§ Ausgewählter Textauszug

--------------------------------

Wer zu spät kommt, muss zahlen

Erfolgt eine Zielvorgabe erst zu einem derart späten Zeitpunkt innerhalb des maßgeblichen Geschäftsjahres, dass sie ihre Anreizfunktion nicht mehr sinnvoll erfüllen kann, ist sie so zu behandeln, als sei sie überhaupt nicht erfolgt. Ein derart später Zeitpunkt ist jedenfalls dann anzunehmen, wenn das Geschäftsjahr bereits zu mehr als drei Vierteln abgelaufen ist, so jetzt das LAG Köln (v. 06.02.2024 – 4 Sa 390/23)

Der Fall

Die Parteien streiten um Schadenersatz aufgrund einer verspätet erfolgten Zielvorgabe für das Jahr 2019. Nach dem Arbeitsvertrag des Klägers setzte sich sein Gehalt aus einem fixen und einem variablen Bestandteil zusammen. Ausweislich der Betriebsvereinbarung zur variablen Vergütung sollten die entsprechenden Ziele bis zum 01.03. festgelegt werden. Im Geschäftsjahr 2019 wurden dem Kläger aber erst am 26.09.2019 die Ziele mitgeteilt. Dabei wurden ein Umsatzziel (35 %), ein EBITDA-Ziel (35 %) sowie ein individuelles Ziel (30 %) festgelegt. Der Kläger kündigte zum 30.11.2019.

--------------------------------

§ Aufgabe und Anforderungen
An welchem Datum wurden dem Kläger laut dem Text zur verspäteten Zielvorgabe die Ziele für das Geschäftsjahr 2019 mitgeteilt? Die Zeilen stammen aus einer anderen Quelle.

§ Auszug aus Quelle
--------------------------------

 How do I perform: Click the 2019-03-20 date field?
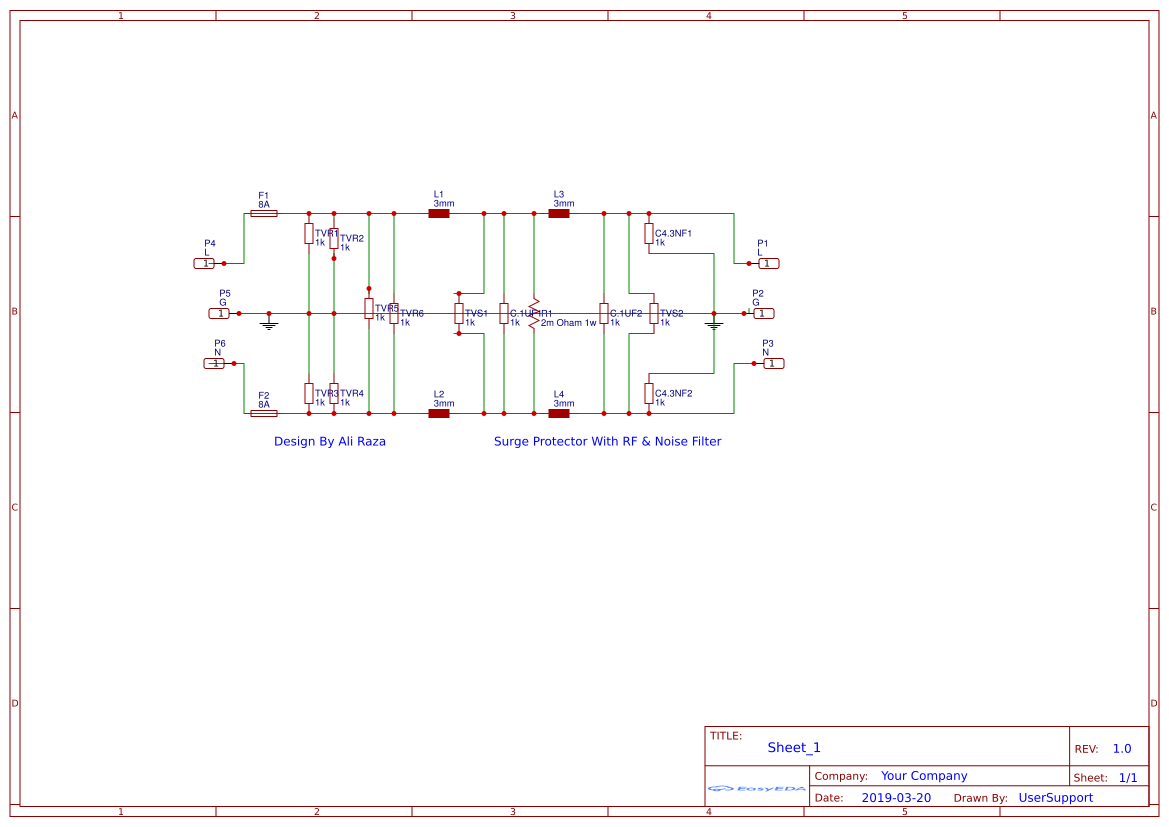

--------------------------------

§ Endgültige Antwort
Am 26.09.2019.